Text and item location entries
....
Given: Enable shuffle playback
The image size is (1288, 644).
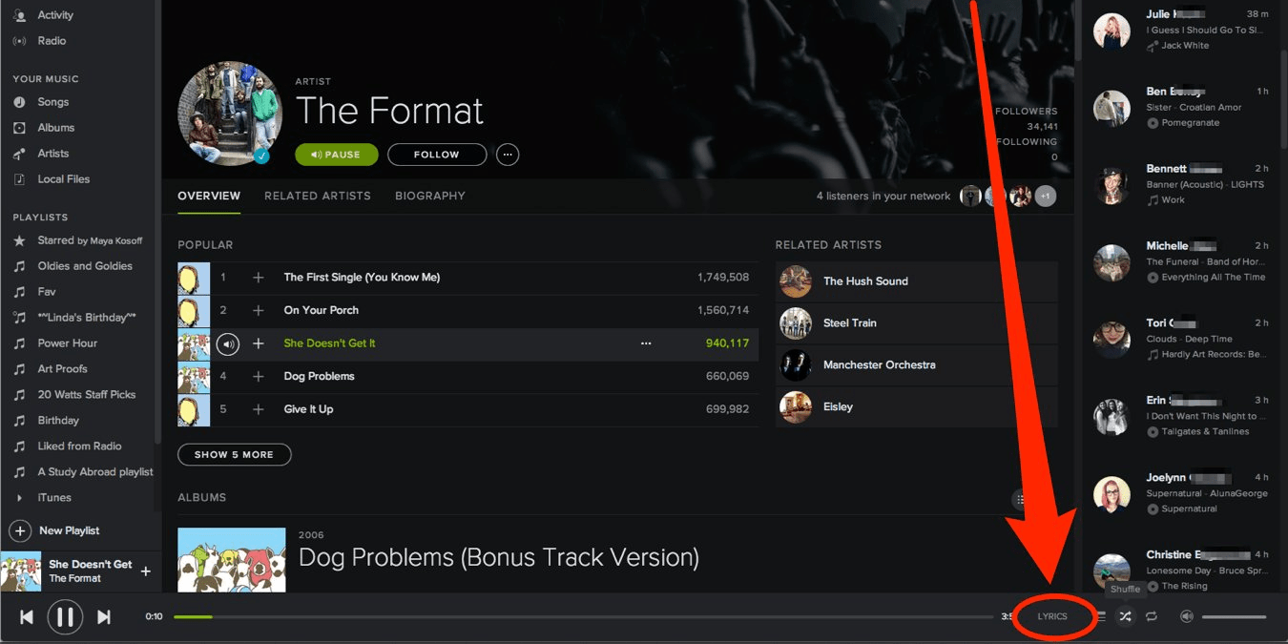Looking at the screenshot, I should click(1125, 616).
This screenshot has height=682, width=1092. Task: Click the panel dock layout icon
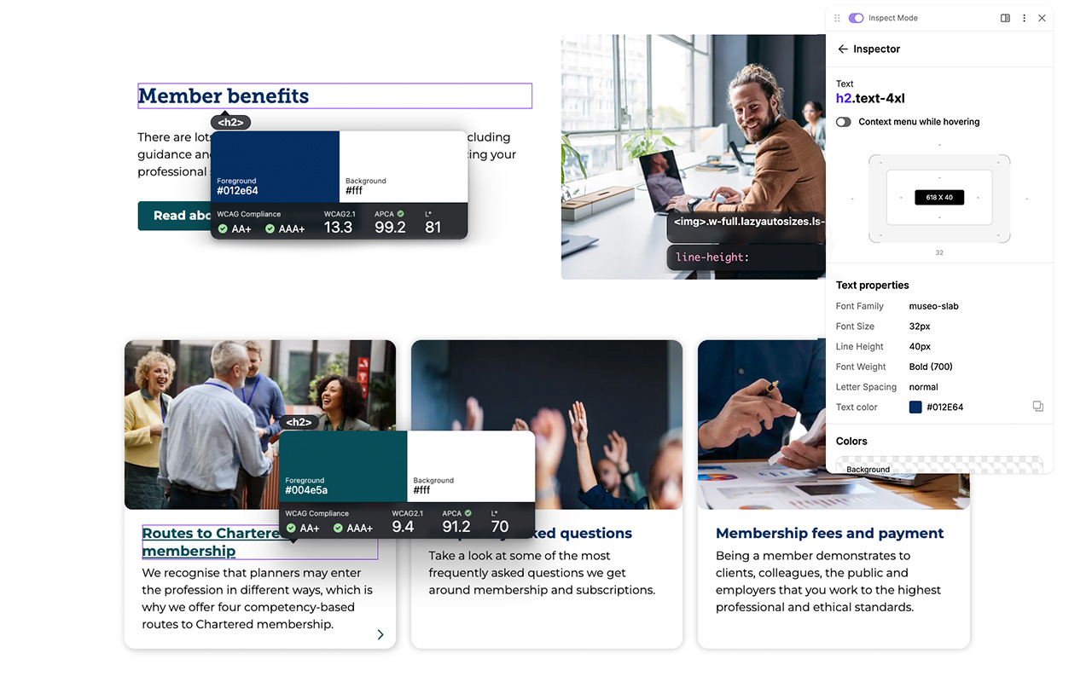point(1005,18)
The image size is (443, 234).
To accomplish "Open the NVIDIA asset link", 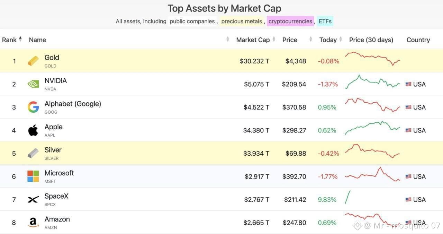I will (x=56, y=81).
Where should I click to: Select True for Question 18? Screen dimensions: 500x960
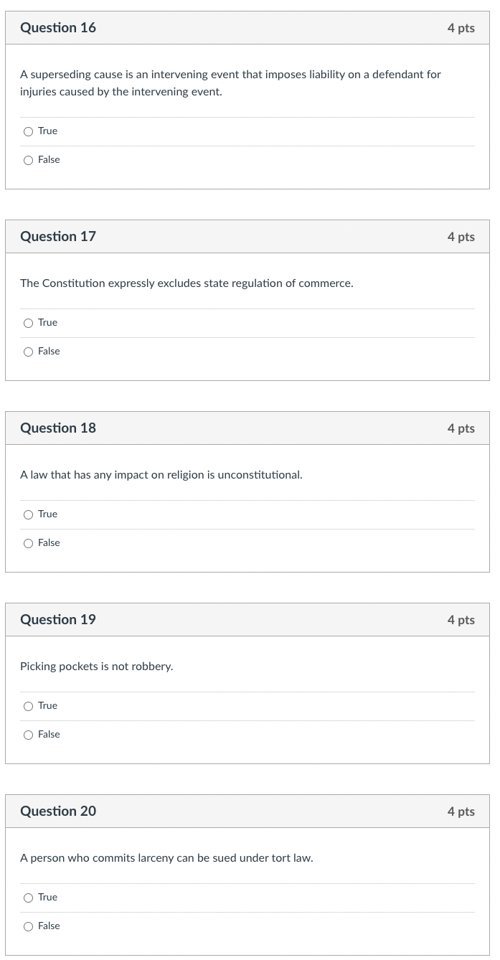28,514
....
Exercise:
Reproduce the lines from the one containing "Where should I" through the last line of the records, including both ends, and leave the pictures out of your answer.

Output:
Where should I click to: Select True for Question 18? Screen dimensions: 500x960
28,514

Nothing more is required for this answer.